For more information, visit [here]
The same message is posted at various job sites, including this one, so, you know, it has to be genuine. Right?
This is great news. And it could be true, because there are actual facts in there. It seems that Denise M. Davis [not Davies, as noted in a comment below; I missed that one.] is indeed the former head of the ALA Office for Research and Statistics, and is currently the Deputy Director of the Sacramento Public Library. The phone numbers given in the message are the phone numbers for the Sacramento Public Library as well.
Though I guess there are a few inconsistencies, so there’s the slightest chance this might not be genuine. For one thing, the whole idea of jobs that need to be filled so quickly they can’t be advertised fast enough is absurd, but there might be desperate librarians willing to believe it.
Then there are the mistaken details. I guess those can’t be ignored. There is no ALA office of “Recruitment Statistics.” It’s “Research and Statistics.” The mistake is made twice, which really is quite sloppy.
The “Phone calls only, please” is strange, too, I suppose. Who does business only by phone these days? Nobody, not even at AT&T.
That the project ends in 2020 is more sloppiness. If this is a hoax, it should have been 2010, so as to concentrate the calls as much as possible to annoy Denise Davies.
And that, I suspect, is the point. It’s possible some people hold Davis responsible for many of the studies linking mass retirements to mass job openings ( i.e., the Myth of the Librarian Shortage) that has led to so many un- or underemployed librarians who are now prompted to call Davies. Now why would anyone do that?
She’s the author of the report the message links to. The report analyzes LIS graduation rates and projected retirement rates and predicts that there’s going to be a librarian shortage someday. More specifically, between 2015 and 2019, there will be so many retirements that there won’t be enough librarians to advance into administrative positions for years to come. “The issue isn’t having LIS graduates in the marketplace, the issue becomes having qualified librarians to promote into the positions vacated due to retirement.”
Think about that one for a moment. There’s no concern that there might be way too many LIS graduates for a couple of decades. In fact, her own statistics show that from 1990 to 2002 (the last year of analysis), there were significantly more LIS graduates than library retirees or added jobs. The “Graduation Retirement Gap” is the number you get if you take all LIS graduates and subtract the number of retirees–the excess. The number of excess LIS graduates (for want of a better term) hovers at the 2,000 mark until 1995, then moves up into the 3,000 range and rises steadily to end at 3,810 in 2002.

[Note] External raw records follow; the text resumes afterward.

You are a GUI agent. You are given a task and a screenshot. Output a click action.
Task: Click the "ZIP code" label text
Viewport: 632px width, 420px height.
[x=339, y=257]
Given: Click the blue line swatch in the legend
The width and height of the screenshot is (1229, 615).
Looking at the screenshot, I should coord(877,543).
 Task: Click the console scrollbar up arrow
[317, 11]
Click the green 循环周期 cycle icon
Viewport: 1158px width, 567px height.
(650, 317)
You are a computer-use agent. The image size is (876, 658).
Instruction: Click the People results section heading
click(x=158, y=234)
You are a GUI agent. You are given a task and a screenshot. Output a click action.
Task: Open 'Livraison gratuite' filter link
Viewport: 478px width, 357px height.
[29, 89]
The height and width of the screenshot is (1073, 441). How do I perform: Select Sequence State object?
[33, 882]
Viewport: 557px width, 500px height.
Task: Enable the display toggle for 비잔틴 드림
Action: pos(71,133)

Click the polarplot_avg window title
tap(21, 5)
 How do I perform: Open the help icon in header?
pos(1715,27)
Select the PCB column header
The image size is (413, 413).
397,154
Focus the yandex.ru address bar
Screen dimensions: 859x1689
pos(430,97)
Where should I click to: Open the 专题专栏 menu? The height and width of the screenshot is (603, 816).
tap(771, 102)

The figures for the number of MLS positions in academic and public libraries stop at 2000. But from 1990 to 2000 the number of positions increased by 12,365, while the number of LIS graduates that exceeded the number of retired librarians during the same period was 27,126. That total climbed to 34,360 by 2002. Thus, according to the ALA’s own statistics, the ones used to promote the Myth of the Librarian Shortage, during one decade alone there were 14,761 LIS graduates left over even after accounting for job gains and retirements. And I’d wager that the figures for the past decade would show a larger number. They can’t all have been absorbed into special and school libraries.
The ALA thought it was better to graduate perhaps 30,000 people from MLS programs over a 20-year period than the market could possibly absorb, because there was going to be an administrative shortage in 2015. It might be possible someone is playing a prank on Davies and trying to dupe unemployed librarians to call her asking for all those jobs that are opening too quickly to fill: thousands upon thousands of LIS graduates over 20 years with no hope of finding jobs.
These LIS graduates who never found jobs can’t possibly be around in 2015. Recruitment efforts based on this reasoning for the past decade have been misguided, as no possible level of graduation above the retirements and created jobs in any given year could possibly have solved a potential but not necessarily likely shortage of administrators in the next decade. It just created wasted time and wasted lives.
So, I think it’s a hoax to annoy Davis. On the other hand, it could be the real deal. You make the call.